In 1982 an election passed to increase the library’s mill levy with the promise that the library would save money for a new building.  This promise was fulfilled in 1991 when the present building opened.  The building and furnishings cost about $4,600,000, and sources for the needed money were:


$2,300,000   saved tax revenues

$600,000      donations

$80,000        federal grant

$825,000      sale of the old building

$800,000      loan from the County


When the library moved in 1991, the space increased to twenty thousand square feet.  The new building contains thirty thousand square feet, but one-third was only roughed in at its dedication with the idea that an internal expansion would take place at a later date.


In 2001 the library completed this internal expansion when the mezzanine and a storage area in the lower level were finished off.  The entire building was re-carpeted and repainted as well.  All but $246,900 of this $2,197,009 project was paid for from funds donated to the library.

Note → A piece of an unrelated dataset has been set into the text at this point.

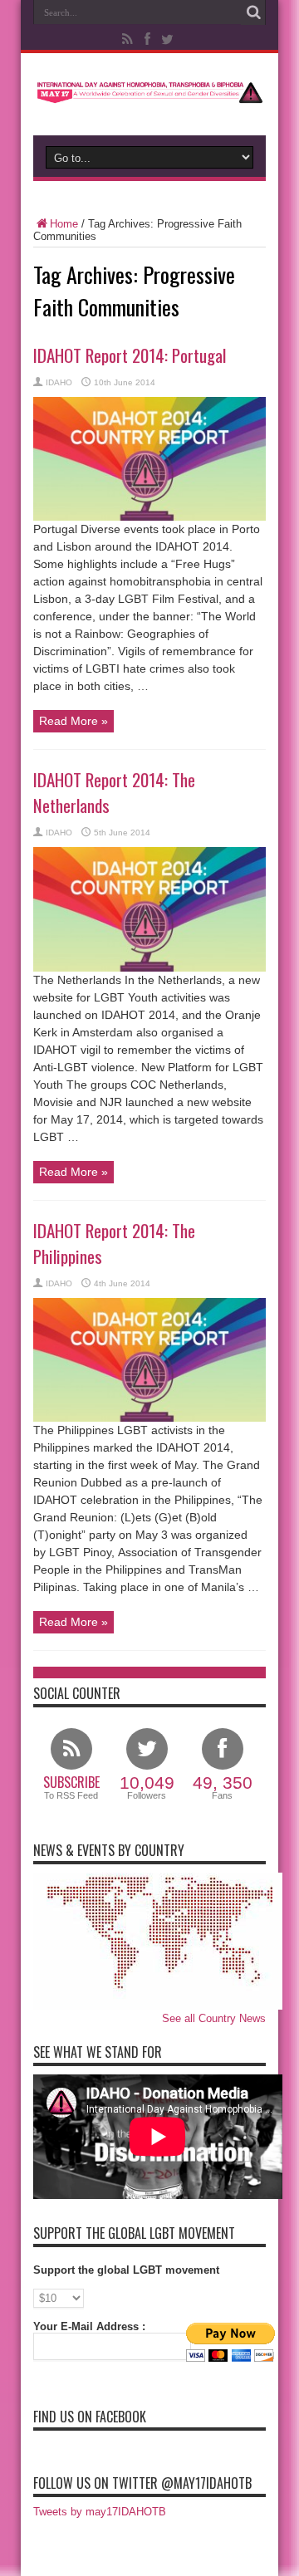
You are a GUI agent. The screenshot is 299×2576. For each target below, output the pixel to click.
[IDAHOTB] (149, 94)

Between 1997 and 1999 the library received a bequest from the estate of Alice Price of $2,812,039 and a $947,893 bequest from the estate of Doris Denker.  These unrestricted gifts together totaled $3,759,932.  The County Retirement Board invests these funds on the library’s behalf.  The Library Board, appointed by the Pitkin County Board of County Commissioners, is committed to preserving this privately endowed building fund to defray the cost of expanding the library, within the next decade, to the east over the footprint set aside for that purpose when the building was first constructed.


The library collection holds 102,000 books, 4,600 audio books, 22,100 music CD’s and LP’s, and 6,200 DVD’s and videos.  The library subscribes to 250 magazines and newspapers and to 20 databases that can be accessed either within the library or remotely by using a library card number.